#### Study text
The group tries to avoid political labels, but Herring acknowledged in an interview with RNS that the positions his group advocates for often lean away from the current Republican Party.

“Our everyday work is about fighting for immigrant justice,” he said. “Our everyday work is about returning to citizens the right to vote and the right of personhood. … Our everyday work is with young people who are saddled under the significant and heavy weight of education debt and a lack of economic mobility.”

Faith in Action has mustered robust campaigns in the past. Recent efforts include rallying faith groups behind prison reform in California and equitable funding for public education in Pennsylvania. They often tie their campaigns to bigger elections: According to Herring, Faith in Action teams contacted roughly 800,000 voters ahead of the 2018 midterm elections.

But this year they’re hoping to ramp up efforts to maximize their impact. For example, Faith in Action is now pushing to have 1 million conversations with voters before November.

The group has also forged partnerships with national-level organizations that Herring described as being part of an “ecosystem” of change. This includes the W.K. Kellogg Foundation — where Herring previously worked as the director for racial equity and community engagement — which in turn partners with the NAACP, Urban League, UnidosUS, National Congress of American Indians, Demos, Advancement Project, Race Forward and the Asian and Pacific Islander American Health Forum.

#### Work task A
According to the Faith in Action passage, roughly how many voters did the group's teams contact before the 2018 midterm elections?
#### Work task B
Print the section of the Faith in Action passage that begins at the words "Faith in Action has" and ends after the words "voters before November.".
The data that follows is not needed.

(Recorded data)
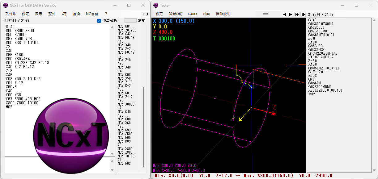The image size is (378, 179).
Task: Toggle the 位置解析 checkbox
Action: click(99, 21)
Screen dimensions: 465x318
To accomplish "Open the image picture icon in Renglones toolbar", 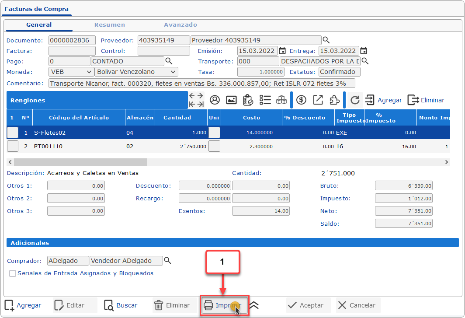I will click(231, 100).
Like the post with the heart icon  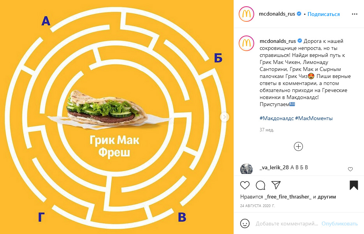(x=245, y=185)
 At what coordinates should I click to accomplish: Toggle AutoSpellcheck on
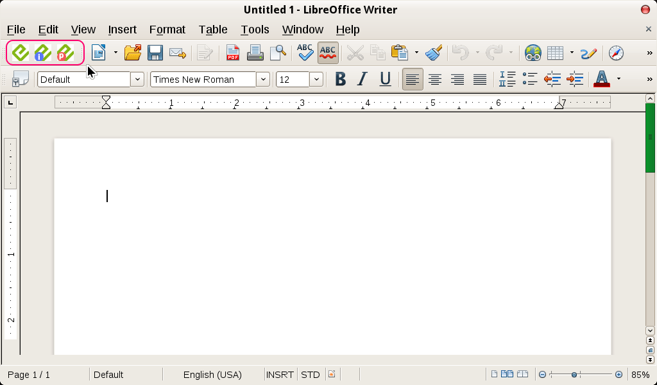[x=327, y=53]
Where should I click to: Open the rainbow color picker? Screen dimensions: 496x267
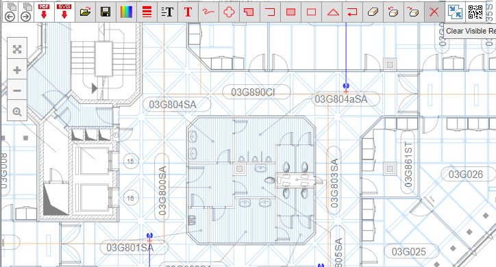click(x=126, y=12)
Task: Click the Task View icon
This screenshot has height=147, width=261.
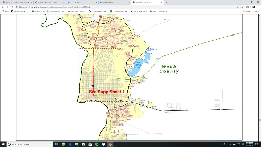Action: pyautogui.click(x=56, y=144)
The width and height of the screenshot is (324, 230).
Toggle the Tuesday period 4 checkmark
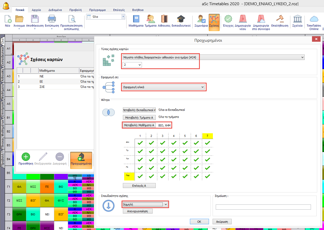[174, 151]
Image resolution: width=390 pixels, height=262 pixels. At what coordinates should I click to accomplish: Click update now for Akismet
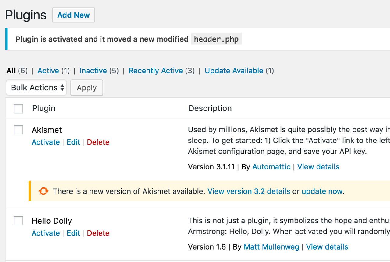pos(322,191)
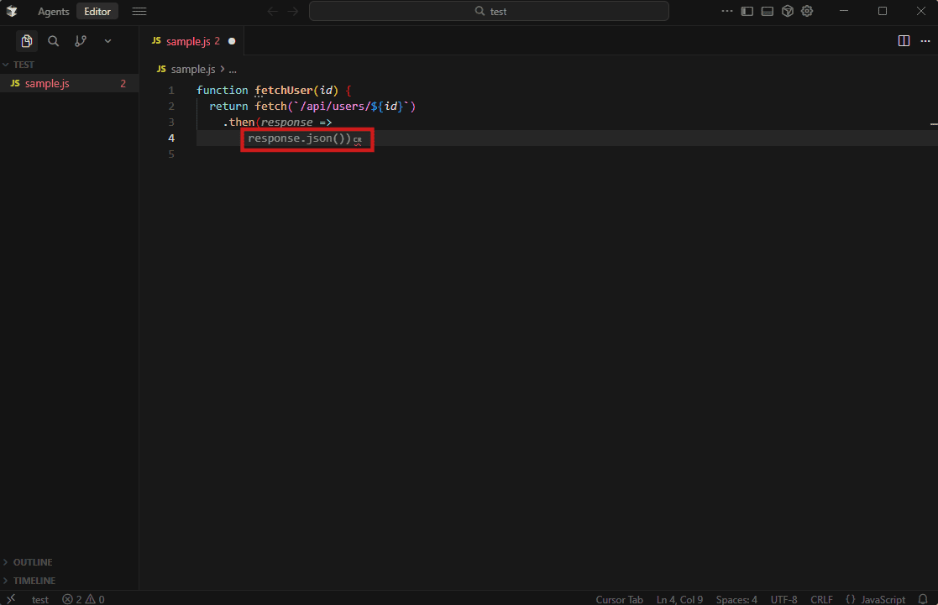Click the hamburger application menu icon
938x605 pixels.
pos(139,12)
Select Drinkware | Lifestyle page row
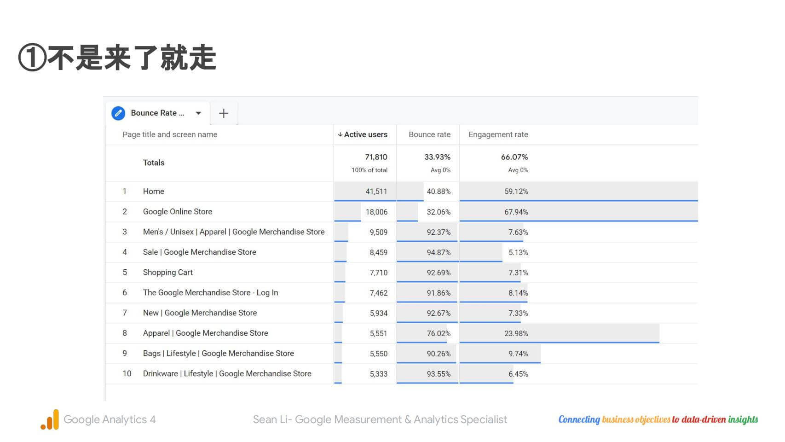Image resolution: width=785 pixels, height=442 pixels. 227,374
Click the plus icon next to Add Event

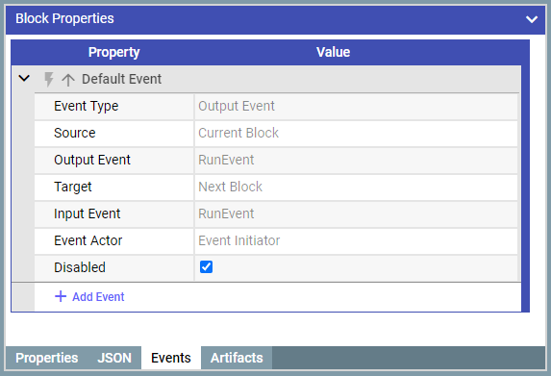point(61,296)
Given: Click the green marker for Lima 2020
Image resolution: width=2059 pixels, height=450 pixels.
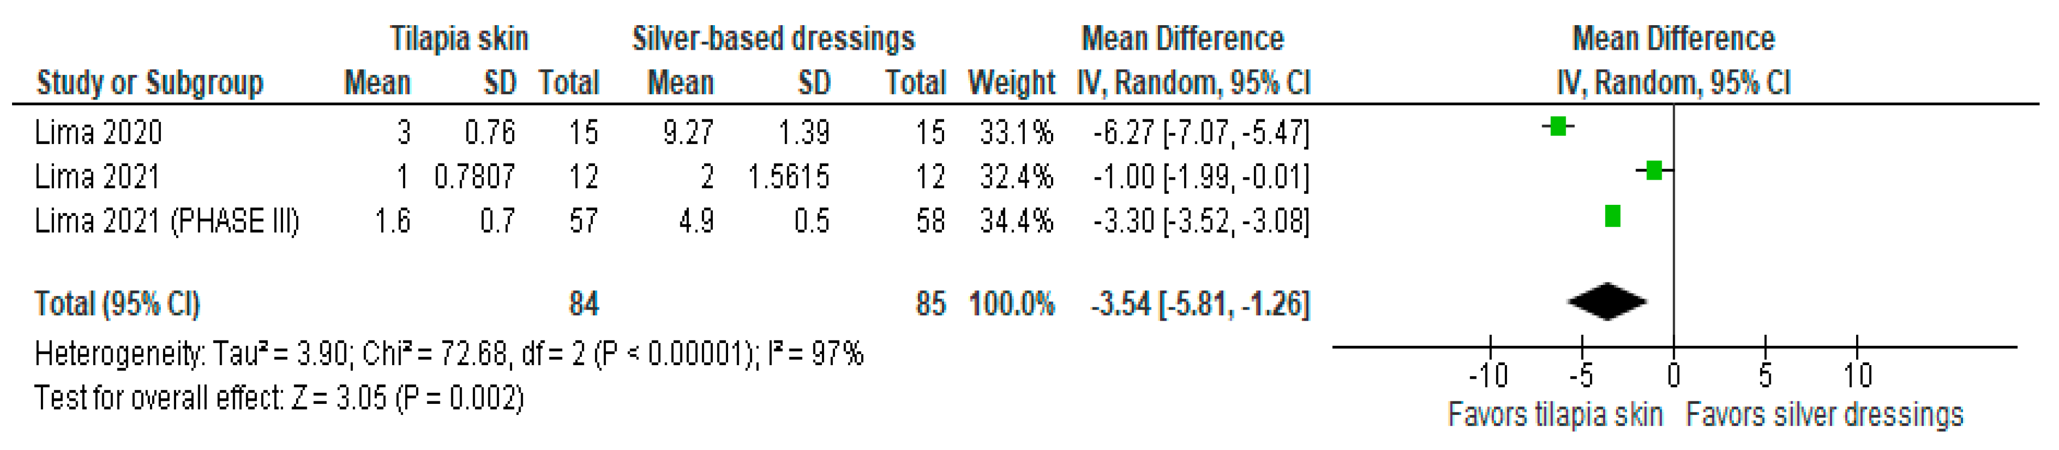Looking at the screenshot, I should (1558, 126).
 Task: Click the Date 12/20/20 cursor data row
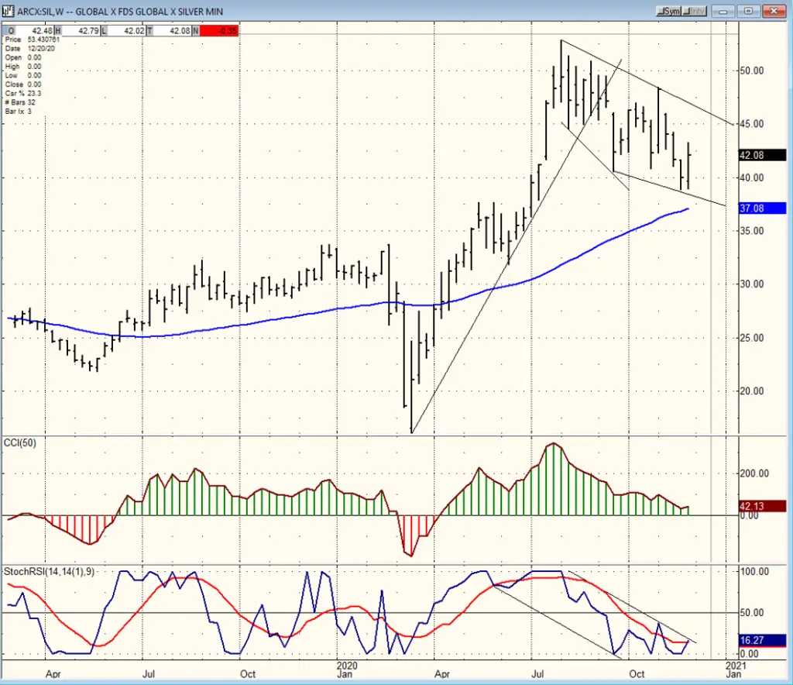[30, 49]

#### Answer area A
Roughly 800,000 voters.

#### Answer area B
Faith in Action has mustered robust campaigns in the past. Recent efforts include rallying faith groups behind prison reform in California and equitable funding for public education in Pennsylvania. They often tie their campaigns to bigger elections: According to Herring, Faith in Action teams contacted roughly 800,000 voters ahead of the 2018 midterm elections.

But this year they’re hoping to ramp up efforts to maximize their impact. For example, Faith in Action is now pushing to have 1 million conversations with voters before November.